El coche en el que uno viaja se detiene en un pueblo que tiene un nombre con evidentes resonancias mejicanas, y uno no sabe si se encuentra en una isla perdida en medio del océano, apenas a cien kilómetros de la costa africana, o en uno de esos pueblos fantasmales que describe Rulfo en sus textos, una especie de Comala taciturna y adormilada bajo el sol inmisericorde del mediodía.

Los únicos indicios de vida en el pueblo son los que proceden de unos bares situados en la avenida principal, con sus camareros displicentes y abúlicos, que atienden a sus clientes como si tuviesen toda la vida por delante, y de algunos parroquianos sentados en las aceras, con sombrero calado y gesto adusto, que observan a los forasteros con una cierta desconfianza.

Una pista de tierra apelmazada transita en paralelo a una caldera volcánica con sus paredes carcomidas por la erosión y el paso inevitable del tiempo.

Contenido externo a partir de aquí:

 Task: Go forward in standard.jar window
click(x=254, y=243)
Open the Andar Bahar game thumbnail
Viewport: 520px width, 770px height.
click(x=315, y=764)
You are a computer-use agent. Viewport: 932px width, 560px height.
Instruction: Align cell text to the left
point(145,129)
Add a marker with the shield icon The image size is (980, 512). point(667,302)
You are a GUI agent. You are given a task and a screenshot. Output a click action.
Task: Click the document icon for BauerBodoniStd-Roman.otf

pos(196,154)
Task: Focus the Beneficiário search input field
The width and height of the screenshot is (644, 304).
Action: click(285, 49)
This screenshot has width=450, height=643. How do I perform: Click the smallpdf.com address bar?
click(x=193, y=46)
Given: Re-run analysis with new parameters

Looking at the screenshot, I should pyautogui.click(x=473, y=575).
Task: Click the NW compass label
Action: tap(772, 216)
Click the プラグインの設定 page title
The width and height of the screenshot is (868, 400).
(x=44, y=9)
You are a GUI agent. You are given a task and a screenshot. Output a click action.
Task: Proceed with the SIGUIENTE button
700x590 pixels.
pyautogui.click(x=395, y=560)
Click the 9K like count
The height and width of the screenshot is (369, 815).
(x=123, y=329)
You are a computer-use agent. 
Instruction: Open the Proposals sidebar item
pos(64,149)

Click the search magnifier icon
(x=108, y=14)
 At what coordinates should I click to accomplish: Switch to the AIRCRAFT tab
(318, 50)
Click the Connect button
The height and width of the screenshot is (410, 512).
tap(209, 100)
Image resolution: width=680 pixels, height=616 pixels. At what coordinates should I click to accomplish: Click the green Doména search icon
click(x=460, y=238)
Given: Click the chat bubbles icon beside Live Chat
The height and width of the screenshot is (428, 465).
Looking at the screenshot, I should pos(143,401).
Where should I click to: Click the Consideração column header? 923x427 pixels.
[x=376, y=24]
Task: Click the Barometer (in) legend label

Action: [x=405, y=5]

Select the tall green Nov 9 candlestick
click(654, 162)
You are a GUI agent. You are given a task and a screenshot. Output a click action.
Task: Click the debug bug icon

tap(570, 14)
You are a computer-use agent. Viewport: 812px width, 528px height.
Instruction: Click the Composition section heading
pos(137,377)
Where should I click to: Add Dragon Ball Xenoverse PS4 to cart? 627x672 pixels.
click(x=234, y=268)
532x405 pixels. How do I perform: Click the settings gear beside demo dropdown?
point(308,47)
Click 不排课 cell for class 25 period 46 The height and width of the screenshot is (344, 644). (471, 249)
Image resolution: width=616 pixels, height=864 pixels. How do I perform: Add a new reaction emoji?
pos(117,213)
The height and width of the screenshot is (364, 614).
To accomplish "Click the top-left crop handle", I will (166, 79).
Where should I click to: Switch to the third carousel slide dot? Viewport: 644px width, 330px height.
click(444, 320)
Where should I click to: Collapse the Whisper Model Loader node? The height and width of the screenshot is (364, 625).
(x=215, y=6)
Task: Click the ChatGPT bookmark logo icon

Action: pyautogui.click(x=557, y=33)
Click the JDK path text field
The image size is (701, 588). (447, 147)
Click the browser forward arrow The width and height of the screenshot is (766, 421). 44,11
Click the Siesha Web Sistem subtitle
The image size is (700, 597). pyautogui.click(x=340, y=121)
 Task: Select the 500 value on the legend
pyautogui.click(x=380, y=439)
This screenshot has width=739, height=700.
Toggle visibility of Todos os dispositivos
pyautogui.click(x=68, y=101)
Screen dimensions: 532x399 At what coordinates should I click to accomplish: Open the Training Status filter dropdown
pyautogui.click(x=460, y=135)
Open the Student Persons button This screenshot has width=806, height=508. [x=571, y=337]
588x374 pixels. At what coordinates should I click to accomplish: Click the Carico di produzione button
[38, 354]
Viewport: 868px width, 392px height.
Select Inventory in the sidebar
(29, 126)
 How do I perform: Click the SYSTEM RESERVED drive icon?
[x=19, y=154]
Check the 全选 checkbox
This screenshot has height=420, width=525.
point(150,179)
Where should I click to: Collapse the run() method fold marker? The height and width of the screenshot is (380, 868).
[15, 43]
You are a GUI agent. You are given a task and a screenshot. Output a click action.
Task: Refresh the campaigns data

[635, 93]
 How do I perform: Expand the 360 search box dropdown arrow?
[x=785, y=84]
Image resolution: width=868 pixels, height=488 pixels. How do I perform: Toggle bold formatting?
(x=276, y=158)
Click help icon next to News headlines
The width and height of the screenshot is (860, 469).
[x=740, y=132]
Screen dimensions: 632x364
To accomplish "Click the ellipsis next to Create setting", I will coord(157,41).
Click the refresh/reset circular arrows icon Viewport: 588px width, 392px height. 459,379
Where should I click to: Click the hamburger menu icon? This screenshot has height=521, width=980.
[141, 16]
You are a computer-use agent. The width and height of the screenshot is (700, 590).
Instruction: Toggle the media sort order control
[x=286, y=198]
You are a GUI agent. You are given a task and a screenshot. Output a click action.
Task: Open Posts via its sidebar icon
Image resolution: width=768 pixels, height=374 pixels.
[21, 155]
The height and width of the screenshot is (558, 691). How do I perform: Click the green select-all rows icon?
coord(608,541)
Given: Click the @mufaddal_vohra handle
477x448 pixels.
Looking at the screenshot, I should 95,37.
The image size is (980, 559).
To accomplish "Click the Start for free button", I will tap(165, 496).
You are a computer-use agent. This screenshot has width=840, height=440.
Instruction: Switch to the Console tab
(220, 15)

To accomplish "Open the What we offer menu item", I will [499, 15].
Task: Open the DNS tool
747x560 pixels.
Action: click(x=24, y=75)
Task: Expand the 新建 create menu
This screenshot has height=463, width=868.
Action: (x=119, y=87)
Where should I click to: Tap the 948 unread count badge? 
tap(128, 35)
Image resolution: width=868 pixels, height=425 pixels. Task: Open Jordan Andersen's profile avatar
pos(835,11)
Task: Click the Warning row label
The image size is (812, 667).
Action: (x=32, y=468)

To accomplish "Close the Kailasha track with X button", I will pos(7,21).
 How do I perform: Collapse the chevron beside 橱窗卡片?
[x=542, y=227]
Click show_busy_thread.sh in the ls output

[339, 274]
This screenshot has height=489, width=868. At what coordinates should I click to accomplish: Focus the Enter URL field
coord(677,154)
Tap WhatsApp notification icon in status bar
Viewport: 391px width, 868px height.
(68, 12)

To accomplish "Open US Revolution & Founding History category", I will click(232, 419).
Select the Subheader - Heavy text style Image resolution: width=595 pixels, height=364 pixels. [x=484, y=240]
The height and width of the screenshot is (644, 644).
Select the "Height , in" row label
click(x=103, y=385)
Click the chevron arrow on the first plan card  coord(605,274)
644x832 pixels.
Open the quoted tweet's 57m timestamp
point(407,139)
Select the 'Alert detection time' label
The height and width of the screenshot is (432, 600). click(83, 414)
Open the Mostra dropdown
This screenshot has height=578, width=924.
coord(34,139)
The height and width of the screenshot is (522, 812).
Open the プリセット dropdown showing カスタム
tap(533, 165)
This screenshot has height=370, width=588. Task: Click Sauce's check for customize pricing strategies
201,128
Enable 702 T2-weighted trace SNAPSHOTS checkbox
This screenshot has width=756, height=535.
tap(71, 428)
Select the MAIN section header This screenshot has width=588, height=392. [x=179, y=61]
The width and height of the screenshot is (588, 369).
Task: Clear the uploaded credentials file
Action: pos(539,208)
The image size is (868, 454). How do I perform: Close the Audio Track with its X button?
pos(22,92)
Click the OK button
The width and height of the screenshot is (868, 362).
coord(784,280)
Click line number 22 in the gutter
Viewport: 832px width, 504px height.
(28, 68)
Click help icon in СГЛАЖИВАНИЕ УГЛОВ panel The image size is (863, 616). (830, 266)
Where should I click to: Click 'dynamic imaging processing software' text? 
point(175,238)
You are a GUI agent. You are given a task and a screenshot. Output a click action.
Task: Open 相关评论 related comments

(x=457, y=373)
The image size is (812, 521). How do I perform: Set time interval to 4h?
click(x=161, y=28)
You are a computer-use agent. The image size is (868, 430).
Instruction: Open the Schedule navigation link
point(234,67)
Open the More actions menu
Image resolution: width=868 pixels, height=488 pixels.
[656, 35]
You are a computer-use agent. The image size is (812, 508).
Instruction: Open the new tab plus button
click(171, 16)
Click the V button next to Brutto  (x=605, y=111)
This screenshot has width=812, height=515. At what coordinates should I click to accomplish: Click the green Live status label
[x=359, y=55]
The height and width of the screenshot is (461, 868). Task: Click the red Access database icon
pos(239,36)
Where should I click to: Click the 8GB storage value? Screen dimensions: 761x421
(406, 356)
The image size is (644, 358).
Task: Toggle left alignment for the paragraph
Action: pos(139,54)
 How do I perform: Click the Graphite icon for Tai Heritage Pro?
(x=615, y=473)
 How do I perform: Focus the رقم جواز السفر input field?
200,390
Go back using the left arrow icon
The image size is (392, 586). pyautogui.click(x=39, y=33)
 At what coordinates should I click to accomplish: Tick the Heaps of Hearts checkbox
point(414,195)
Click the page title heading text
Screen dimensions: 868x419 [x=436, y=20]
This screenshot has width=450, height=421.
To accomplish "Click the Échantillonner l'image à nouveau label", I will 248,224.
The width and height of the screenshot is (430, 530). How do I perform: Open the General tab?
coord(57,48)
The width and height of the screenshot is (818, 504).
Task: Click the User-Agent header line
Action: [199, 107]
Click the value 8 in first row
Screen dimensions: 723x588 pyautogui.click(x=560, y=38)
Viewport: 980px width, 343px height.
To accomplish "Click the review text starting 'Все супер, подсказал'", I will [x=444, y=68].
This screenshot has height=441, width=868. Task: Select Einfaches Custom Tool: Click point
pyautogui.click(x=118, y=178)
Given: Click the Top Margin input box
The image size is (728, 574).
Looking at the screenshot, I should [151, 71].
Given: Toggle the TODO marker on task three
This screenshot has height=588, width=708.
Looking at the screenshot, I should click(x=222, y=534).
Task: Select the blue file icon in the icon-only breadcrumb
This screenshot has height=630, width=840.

A lo largo del camino uno descubre establos con cabras aburridas y somnolientas que no paran de rumiar despreocupadamente algunos restos de comida; perros andrajosos que escudriñan cuidadosamente a los caminantes con la misma desconfianza y el mismo desinterés que sus dueños; burros famélicos y taciturnos que observan lo que pasa a su alrededor con una expresión de tristeza irredimible, con sus enormes orejas expectantes, con el borde de los ojos llenos de moscas torturadoras, con sus lamentos ahogados que se pierden en el horizonte vacío como una letanía interminable.

A un lado de la calzada hay una señal de tráfico en el suelo que avisa a los improbables conductores del peligro de animales sueltos. Hay un enorme tronco calcinado que sobrevivió milagrosamente a la avaricia del fuego y que erige sus muñones sin ramas contra el cielo en actitud de venganza. Hay postes de luz y de teléfono que desafían a la gravedad con su precaria verticalidad. Hay pérgolas desmaquilladas que ya no sostienen ninguna flor de buganvilla entre sus listones de madera sin barnizar. Hay cactus con formas antropoides que adquieren matices inquietantes cuando llega la oscuridad de la noche. Hay algunos huesos blancos y desperdigados de animales muertos que ya no atraen ni a los carroñeros.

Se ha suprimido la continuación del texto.